### Soal Dikerjakan
Tuliskan kembali seluruh teks pilihan di bawah ini tanpa mengubah satu kata atau tanda baca pun.

### Teks Pilihan
· · · · · · ·

Korelasi Anies, Prabowo, dan Ganjar dengan Partai Politik
Prabowo dan Ganjar adalah orang partai politik, sedangkan Anies tidak lahir dari partai politik.
Aturan pemilu di Indonesia mengharuskan sosok calon presiden dan calon wakil presiden diusung oleh partai politik atau koalisi parpol. Hal ini secara natural membuat sosok capres cenderung lekat dengan keanggotaannya dalam sebuah parpol.
Akan tetapi, Anies Baswedan membuktikan diri mampu menjadi capres tanpa harus menjadi ketua ataupun kader parpol tertentu. Fenomena Anies menjadi salah satu model persaingan politik yang lebih kompetitif dibandingkan dengan sosok yang lain.

· · · · · · ·

### Bahan Data
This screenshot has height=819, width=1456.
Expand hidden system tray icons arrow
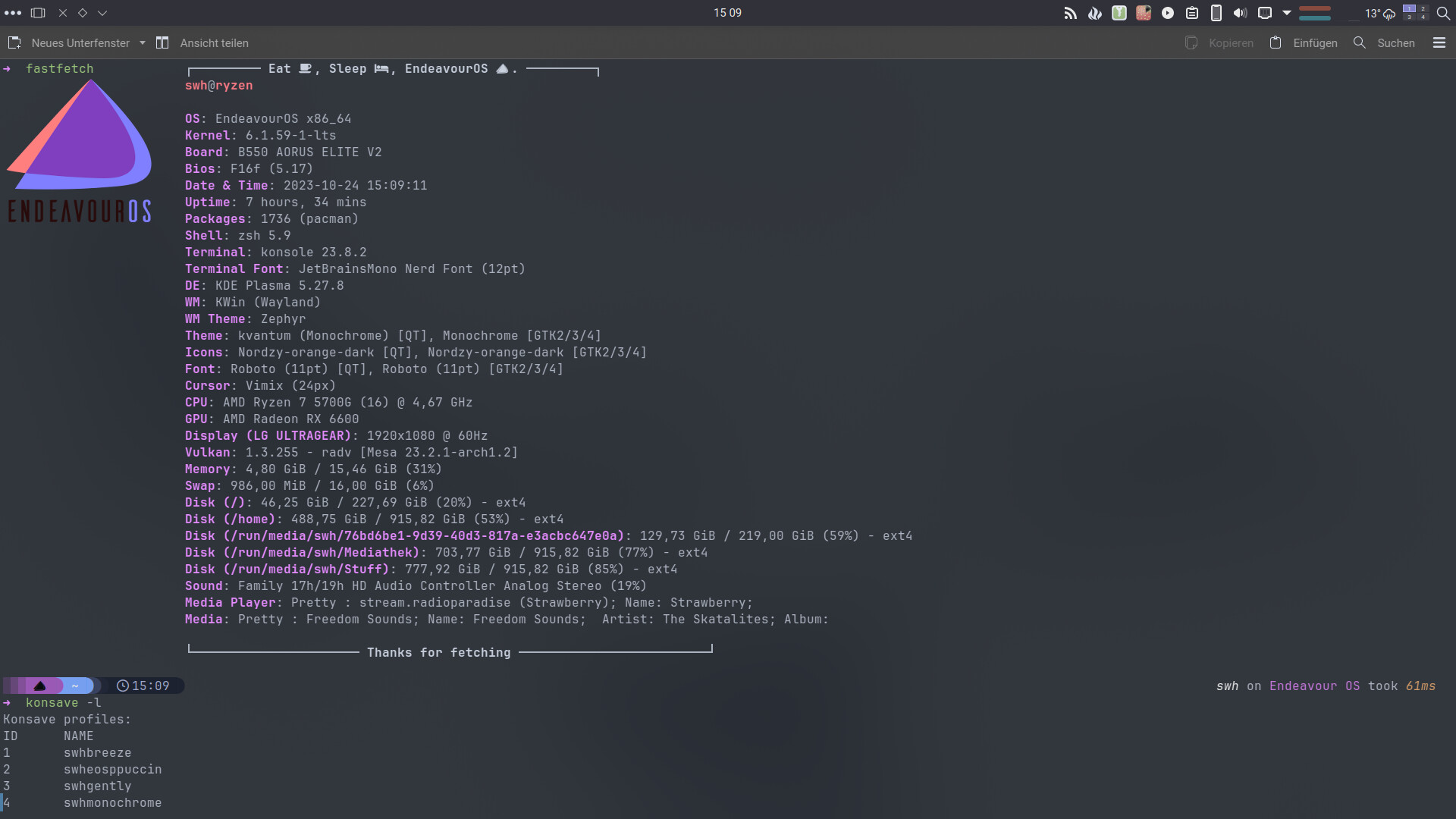tap(1287, 13)
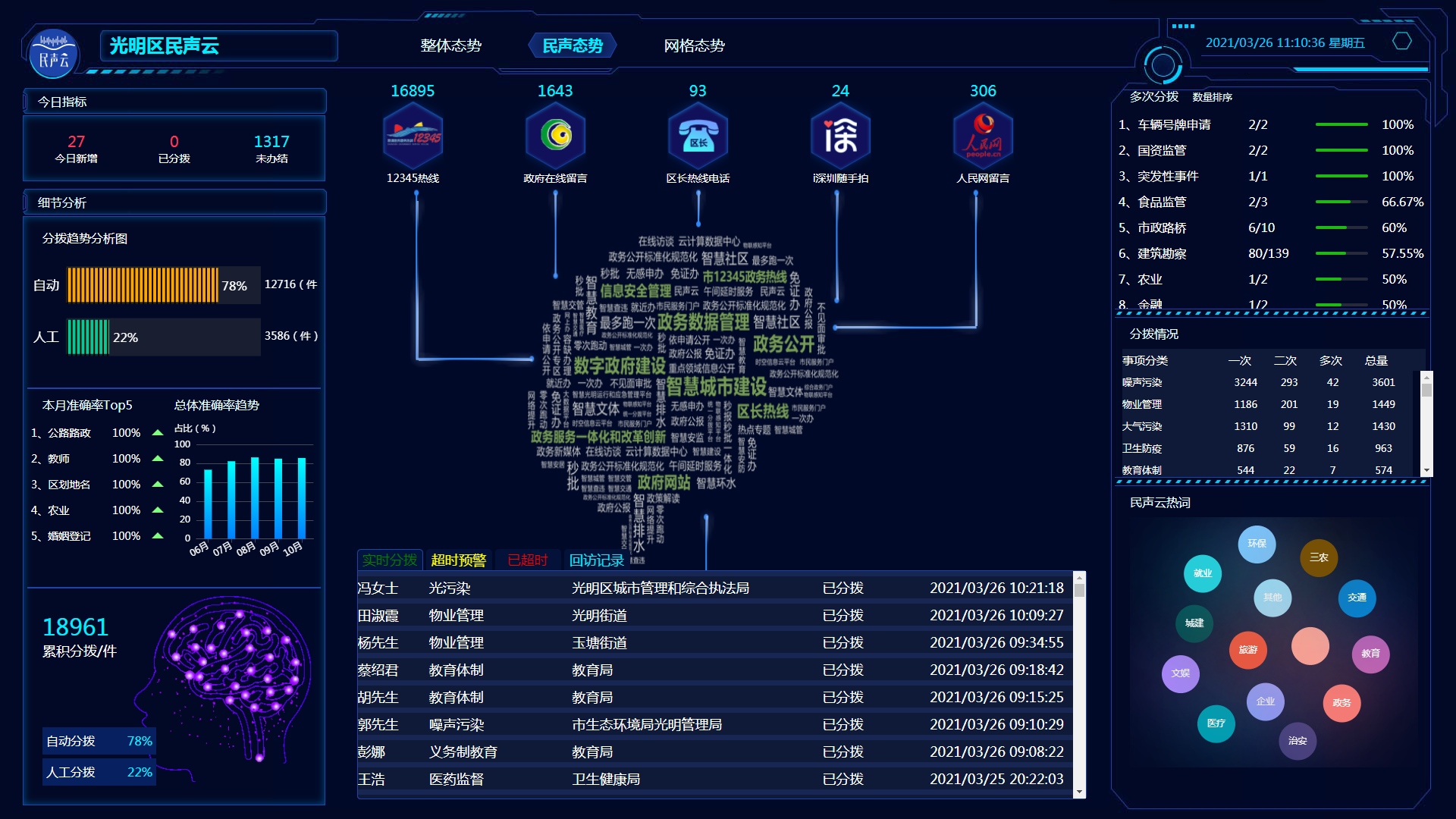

· · · · · · ·

### Hasil Tugas
Korelasi Anies, Prabowo, dan Ganjar dengan Partai Politik
Prabowo dan Ganjar adalah orang partai politik, sedangkan Anies tidak lahir dari partai politik.
Aturan pemilu di Indonesia mengharuskan sosok calon presiden dan calon wakil presiden diusung oleh partai politik atau koalisi parpol. Hal ini secara natural membuat sosok capres cenderung lekat dengan keanggotaannya dalam sebuah parpol.
Akan tetapi, Anies Baswedan membuktikan diri mampu menjadi capres tanpa harus menjadi ketua ataupun kader parpol tertentu. Fenomena Anies menjadi salah satu model persaingan politik yang lebih kompetitif dibandingkan dengan sosok yang lain.